Copy each line below in which the word "value" occurs.

### Stored data
*-*-*
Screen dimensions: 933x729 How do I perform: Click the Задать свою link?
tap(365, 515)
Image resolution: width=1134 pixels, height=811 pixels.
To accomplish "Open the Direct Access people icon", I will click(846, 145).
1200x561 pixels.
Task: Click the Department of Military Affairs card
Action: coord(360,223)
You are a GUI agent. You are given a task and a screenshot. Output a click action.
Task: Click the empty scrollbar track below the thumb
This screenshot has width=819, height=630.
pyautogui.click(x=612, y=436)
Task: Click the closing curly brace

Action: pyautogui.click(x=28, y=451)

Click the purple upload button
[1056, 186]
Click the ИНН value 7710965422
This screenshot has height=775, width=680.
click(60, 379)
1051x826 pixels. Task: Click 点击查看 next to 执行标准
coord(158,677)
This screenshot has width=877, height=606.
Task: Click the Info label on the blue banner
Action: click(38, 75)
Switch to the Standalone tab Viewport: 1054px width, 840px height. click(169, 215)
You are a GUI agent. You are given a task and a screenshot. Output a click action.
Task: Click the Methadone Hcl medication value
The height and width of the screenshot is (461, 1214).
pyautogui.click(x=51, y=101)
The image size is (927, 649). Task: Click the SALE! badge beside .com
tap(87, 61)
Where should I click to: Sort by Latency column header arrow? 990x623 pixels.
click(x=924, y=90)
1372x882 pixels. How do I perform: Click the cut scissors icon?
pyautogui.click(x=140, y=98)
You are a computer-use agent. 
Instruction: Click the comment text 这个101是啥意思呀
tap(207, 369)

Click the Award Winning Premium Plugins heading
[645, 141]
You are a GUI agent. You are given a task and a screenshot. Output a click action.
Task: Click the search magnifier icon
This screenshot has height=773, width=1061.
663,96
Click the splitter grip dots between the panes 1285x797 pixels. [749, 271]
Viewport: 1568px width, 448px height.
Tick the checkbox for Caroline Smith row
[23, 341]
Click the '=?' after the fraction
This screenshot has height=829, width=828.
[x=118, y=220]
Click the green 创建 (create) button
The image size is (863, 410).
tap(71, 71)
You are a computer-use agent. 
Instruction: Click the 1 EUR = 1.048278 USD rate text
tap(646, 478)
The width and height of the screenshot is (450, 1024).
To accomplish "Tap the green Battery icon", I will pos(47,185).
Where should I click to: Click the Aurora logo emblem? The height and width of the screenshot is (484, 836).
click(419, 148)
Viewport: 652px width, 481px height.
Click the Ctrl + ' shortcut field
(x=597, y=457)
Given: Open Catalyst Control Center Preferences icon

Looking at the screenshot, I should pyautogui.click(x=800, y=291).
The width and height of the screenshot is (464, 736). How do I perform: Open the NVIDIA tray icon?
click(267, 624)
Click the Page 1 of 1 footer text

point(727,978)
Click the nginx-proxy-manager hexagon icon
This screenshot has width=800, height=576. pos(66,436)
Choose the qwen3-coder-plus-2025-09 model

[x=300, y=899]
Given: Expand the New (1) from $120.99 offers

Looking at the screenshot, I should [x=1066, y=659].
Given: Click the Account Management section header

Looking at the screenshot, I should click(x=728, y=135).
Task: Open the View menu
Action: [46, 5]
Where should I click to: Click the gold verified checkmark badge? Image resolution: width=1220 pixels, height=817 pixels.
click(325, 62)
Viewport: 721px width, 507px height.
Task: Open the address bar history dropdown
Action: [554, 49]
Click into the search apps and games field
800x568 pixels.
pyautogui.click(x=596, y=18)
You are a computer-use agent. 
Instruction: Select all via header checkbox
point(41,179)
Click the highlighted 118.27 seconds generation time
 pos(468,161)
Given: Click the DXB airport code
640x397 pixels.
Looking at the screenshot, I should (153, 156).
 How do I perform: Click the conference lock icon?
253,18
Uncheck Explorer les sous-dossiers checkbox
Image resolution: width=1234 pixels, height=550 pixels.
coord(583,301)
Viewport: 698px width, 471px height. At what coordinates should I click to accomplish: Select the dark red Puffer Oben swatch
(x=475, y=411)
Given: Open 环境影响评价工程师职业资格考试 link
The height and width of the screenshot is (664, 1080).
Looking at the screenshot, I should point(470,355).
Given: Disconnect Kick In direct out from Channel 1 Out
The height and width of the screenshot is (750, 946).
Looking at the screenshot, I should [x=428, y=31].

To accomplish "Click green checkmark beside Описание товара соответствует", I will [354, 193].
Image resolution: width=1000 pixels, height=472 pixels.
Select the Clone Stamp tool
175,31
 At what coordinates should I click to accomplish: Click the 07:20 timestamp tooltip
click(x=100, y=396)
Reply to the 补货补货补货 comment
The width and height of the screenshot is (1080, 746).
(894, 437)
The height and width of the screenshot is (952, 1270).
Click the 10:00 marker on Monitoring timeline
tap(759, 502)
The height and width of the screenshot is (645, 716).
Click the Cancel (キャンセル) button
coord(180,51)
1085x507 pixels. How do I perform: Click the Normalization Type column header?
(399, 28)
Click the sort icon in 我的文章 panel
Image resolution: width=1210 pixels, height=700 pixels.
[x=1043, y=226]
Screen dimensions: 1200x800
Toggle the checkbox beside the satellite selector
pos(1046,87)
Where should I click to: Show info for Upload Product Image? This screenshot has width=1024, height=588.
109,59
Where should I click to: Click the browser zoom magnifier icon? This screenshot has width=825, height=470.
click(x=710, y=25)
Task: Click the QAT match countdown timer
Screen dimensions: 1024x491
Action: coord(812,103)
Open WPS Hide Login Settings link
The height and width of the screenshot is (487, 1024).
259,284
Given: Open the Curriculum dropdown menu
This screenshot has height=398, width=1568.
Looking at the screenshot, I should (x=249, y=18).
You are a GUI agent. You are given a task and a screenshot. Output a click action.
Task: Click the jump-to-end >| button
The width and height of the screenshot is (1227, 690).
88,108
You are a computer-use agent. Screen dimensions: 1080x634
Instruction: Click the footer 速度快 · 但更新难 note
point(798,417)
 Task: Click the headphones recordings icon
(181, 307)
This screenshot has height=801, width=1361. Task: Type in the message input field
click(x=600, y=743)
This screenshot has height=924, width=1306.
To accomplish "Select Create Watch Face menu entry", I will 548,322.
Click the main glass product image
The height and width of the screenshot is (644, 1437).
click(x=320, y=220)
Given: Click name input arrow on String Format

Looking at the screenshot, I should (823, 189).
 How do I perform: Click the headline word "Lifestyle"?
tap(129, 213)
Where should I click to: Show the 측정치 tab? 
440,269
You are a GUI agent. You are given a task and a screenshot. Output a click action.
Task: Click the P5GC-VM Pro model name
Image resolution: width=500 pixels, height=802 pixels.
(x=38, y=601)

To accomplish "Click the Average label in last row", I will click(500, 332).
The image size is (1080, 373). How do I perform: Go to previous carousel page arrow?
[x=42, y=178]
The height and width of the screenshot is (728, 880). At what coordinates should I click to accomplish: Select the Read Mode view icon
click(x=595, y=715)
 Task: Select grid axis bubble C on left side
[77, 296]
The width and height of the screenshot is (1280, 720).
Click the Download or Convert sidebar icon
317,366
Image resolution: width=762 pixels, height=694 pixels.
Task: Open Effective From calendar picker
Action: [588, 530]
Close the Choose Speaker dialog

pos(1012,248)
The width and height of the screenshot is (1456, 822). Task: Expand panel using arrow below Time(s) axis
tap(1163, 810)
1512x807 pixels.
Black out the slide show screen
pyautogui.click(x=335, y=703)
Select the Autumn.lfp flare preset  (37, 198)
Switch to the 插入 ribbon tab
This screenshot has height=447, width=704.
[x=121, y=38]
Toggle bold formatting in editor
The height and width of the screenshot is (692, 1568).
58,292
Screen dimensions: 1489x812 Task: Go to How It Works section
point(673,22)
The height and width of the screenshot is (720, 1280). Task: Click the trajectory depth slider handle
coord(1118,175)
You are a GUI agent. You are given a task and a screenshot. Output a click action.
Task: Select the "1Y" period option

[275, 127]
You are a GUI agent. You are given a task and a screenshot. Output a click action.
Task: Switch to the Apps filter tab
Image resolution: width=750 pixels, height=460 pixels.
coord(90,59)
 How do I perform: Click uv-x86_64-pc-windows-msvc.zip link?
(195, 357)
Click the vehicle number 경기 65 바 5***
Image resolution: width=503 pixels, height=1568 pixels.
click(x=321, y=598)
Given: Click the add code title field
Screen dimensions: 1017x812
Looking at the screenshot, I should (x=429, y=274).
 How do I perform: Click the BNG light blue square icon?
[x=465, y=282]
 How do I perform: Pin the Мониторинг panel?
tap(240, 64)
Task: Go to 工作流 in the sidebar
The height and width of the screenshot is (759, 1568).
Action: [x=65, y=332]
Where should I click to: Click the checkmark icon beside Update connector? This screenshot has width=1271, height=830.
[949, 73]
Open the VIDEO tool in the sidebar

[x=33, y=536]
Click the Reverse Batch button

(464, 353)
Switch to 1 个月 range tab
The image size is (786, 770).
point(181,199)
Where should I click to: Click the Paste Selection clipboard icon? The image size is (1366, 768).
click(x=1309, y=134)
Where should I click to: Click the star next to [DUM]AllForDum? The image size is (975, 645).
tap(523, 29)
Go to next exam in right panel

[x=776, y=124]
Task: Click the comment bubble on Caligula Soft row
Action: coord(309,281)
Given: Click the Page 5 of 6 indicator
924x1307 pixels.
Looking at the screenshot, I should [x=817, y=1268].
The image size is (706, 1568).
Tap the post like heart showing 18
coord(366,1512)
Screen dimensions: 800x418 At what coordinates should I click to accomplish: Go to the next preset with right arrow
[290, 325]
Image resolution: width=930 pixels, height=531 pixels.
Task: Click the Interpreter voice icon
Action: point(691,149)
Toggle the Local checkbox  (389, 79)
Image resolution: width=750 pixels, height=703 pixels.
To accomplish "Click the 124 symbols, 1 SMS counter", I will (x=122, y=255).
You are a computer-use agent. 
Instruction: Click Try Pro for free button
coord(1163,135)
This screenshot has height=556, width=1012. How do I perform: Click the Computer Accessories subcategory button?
*-*-*
### Response to the exercise
Click the ИНН value 7710965422
Task: Click the Methadone Hcl medication value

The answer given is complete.